• Exercise set:
**A)** Summarize the passage on the rebuilding of Canterbury Cathedral in two sentences.
**B)** Transcribe word for word the part of the passage on Canterbury Cathedral that begins at the words "William of Sens fell" and stops after "1096 and 1130.".

• Passage to read:
-.-.-

Many limitations were put upon William of Sens by the monks who ran the cathedral. He was not allowed to replace entirely the original Norman church, and had to fit his new structure on the old crypt and within the surviving outer Norman walls. Nonetheless, he achieved a strikingly original sculpture, showing elements inspired by Notre-Dame de Paris and Laon Cathedral. Following the French model, he used six-part rib vaults, pointed arches, supporting columns with carved acanthus leaf decoration, and a semi-circular ambulatory. However, other elements were purely English, such as the use of dark Purbeck marble to create decorative contrasts with the pale stone brought from Normandy. The work was described by a monk and chronicler, Gervase of Canterbury. Contrasting the old with the new choir. He wrote: "There, the arches and everything else was plain, or sculpted with an axe and not with a chisel. But here almost throughout is appropriate sculpture. There used to be no marble shafts, but here are innumerable ones. There in the circuit round the choir, the vaults were plain, but here they are arch-ribbed and have key-stones." 

William of Sens fell from a scaffolding in 1178 and was seriously injured, and returned to France, where he died, and his work was continued by an English architect, William the Englishman, who constructed the Trinity Chapel in the apse and the Corona in the east end, which were monuments to Thomas Becket, who had been murdered in the cathedral. The new structure had many French features, such as the doubled columns in the Trinity chapel, and piers replaced by Purbeck-marble wall shafts. But it also retained many specifically English features, such as a great variety in the level and placement of the spaces; the Trinity chapel, for example is sixteen steps above the Choir). It also retaining rather than eliminated the transepts - Canterbury had two. Early English Gothic put an emphasis on great length; Canterbury was doubled in length between 1096 and 1130.

-.-.-

• Supplied information:
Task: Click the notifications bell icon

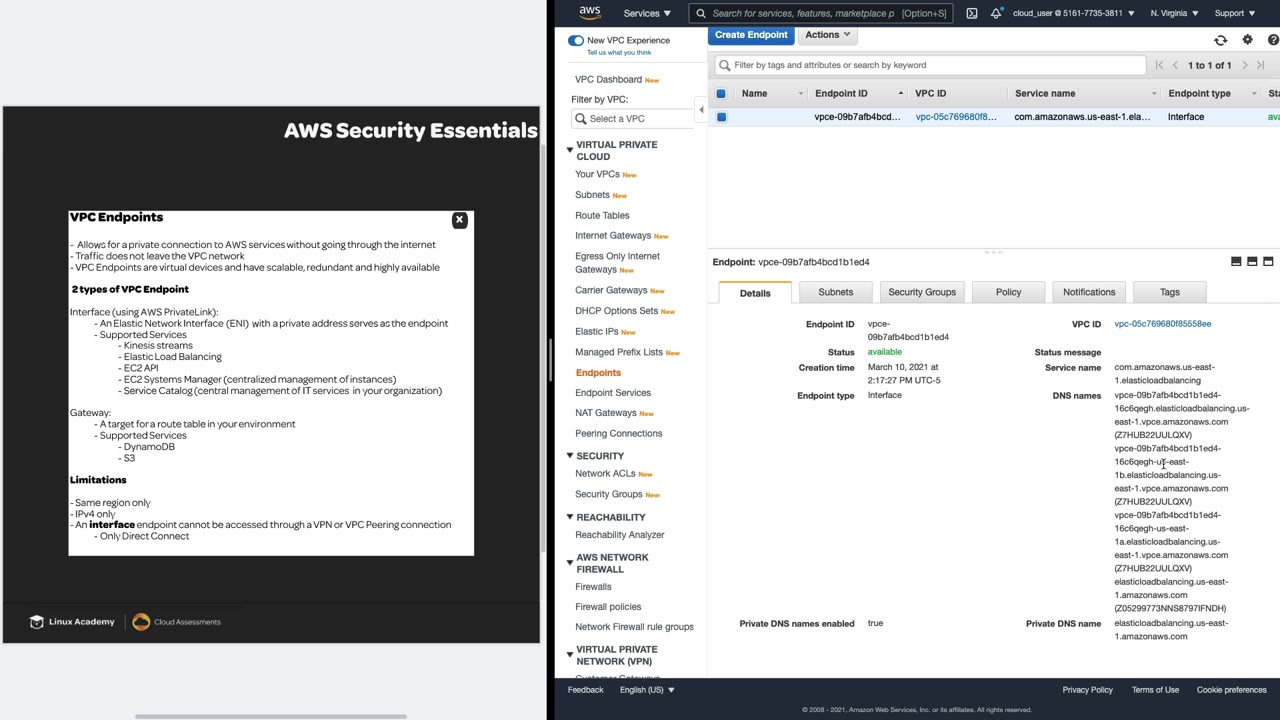Action: click(x=996, y=13)
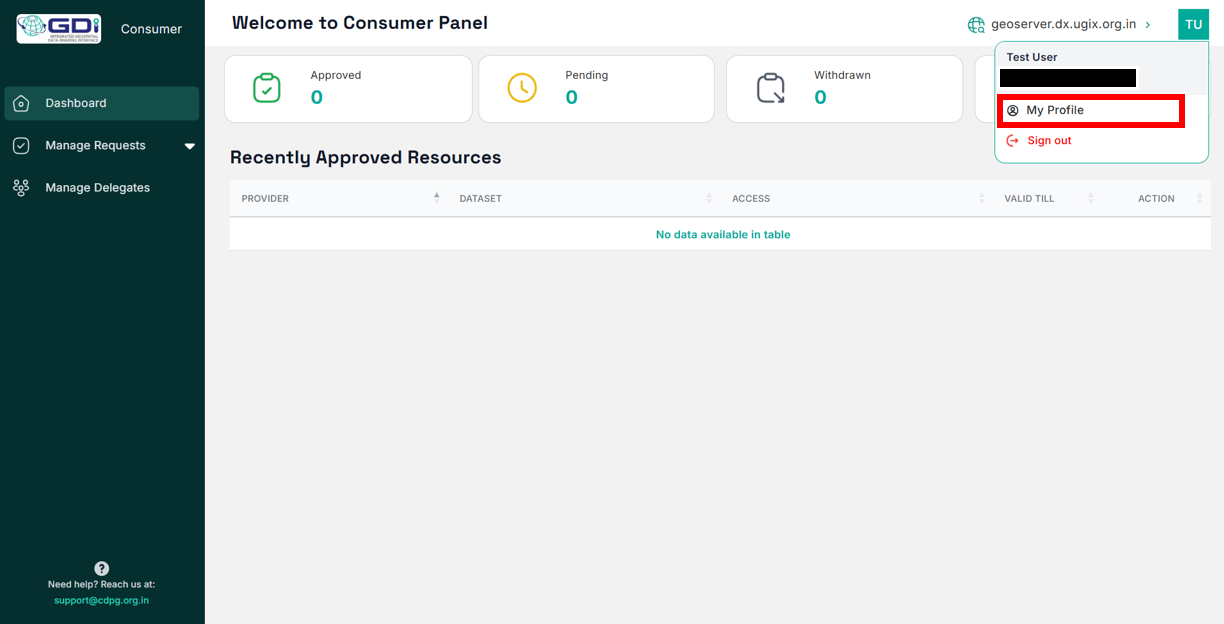Image resolution: width=1224 pixels, height=624 pixels.
Task: Expand the Manage Requests submenu
Action: 189,145
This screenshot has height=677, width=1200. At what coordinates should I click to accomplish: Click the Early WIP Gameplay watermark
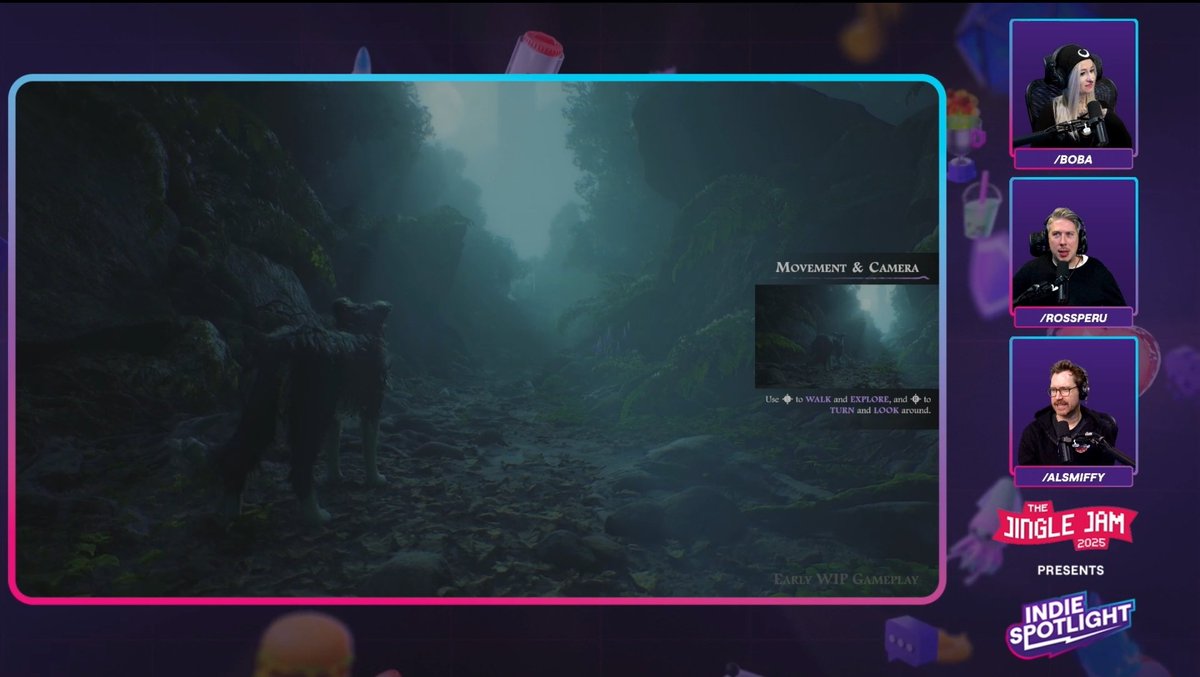point(848,578)
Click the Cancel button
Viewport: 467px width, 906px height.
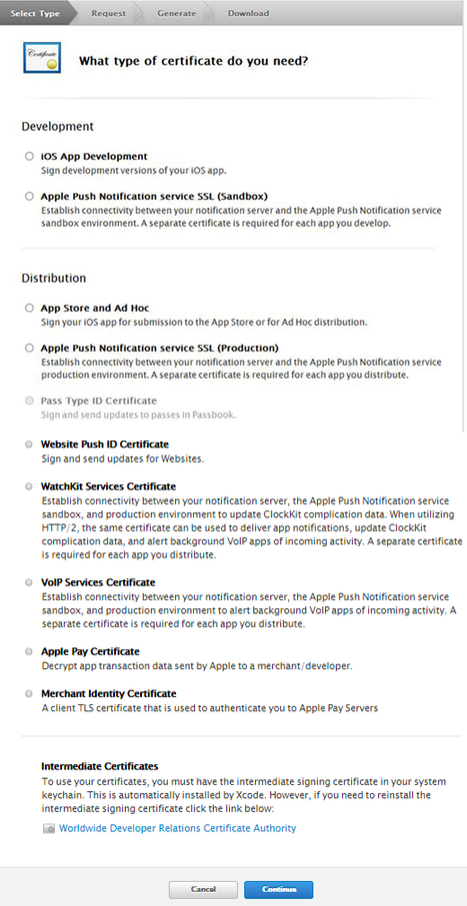coord(203,889)
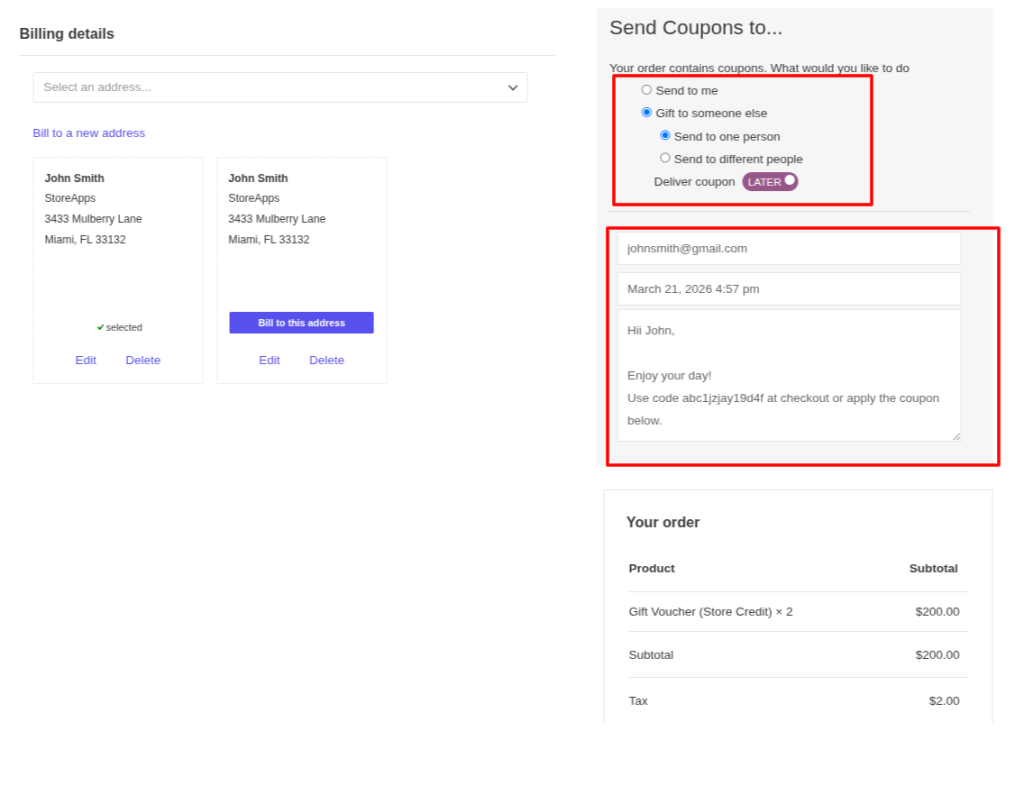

-.-.-

• Worked solutions:
**A)** Working within limits set by the monks, William of Sens built a new structure on the old Norman crypt and within the surviving Norman walls, combining French features such as six-part rib vaults and pointed arches with English ones such as dark Purbeck marble, in work that the chronicler Gervase of Canterbury described by contrasting the old choir with the new. After William of Sens was seriously injured in a fall from a scaffolding in 1178, William the Englishman continued the work, building the Trinity Chapel and the Corona as monuments to Thomas Becket and keeping English features such as varied levels and the retained transepts alongside French ones.

**B)**
William of Sens fell from a scaffolding in 1178 and was seriously injured, and returned to France, where he died, and his work was continued by an English architect, William the Englishman, who constructed the Trinity Chapel in the apse and the Corona in the east end, which were monuments to Thomas Becket, who had been murdered in the cathedral. The new structure had many French features, such as the doubled columns in the Trinity chapel, and piers replaced by Purbeck-marble wall shafts. But it also retained many specifically English features, such as a great variety in the level and placement of the spaces; the Trinity chapel, for example is sixteen steps above the Choir). It also retaining rather than eliminated the transepts - Canterbury had two. Early English Gothic put an emphasis on great length; Canterbury was doubled in length between 1096 and 1130.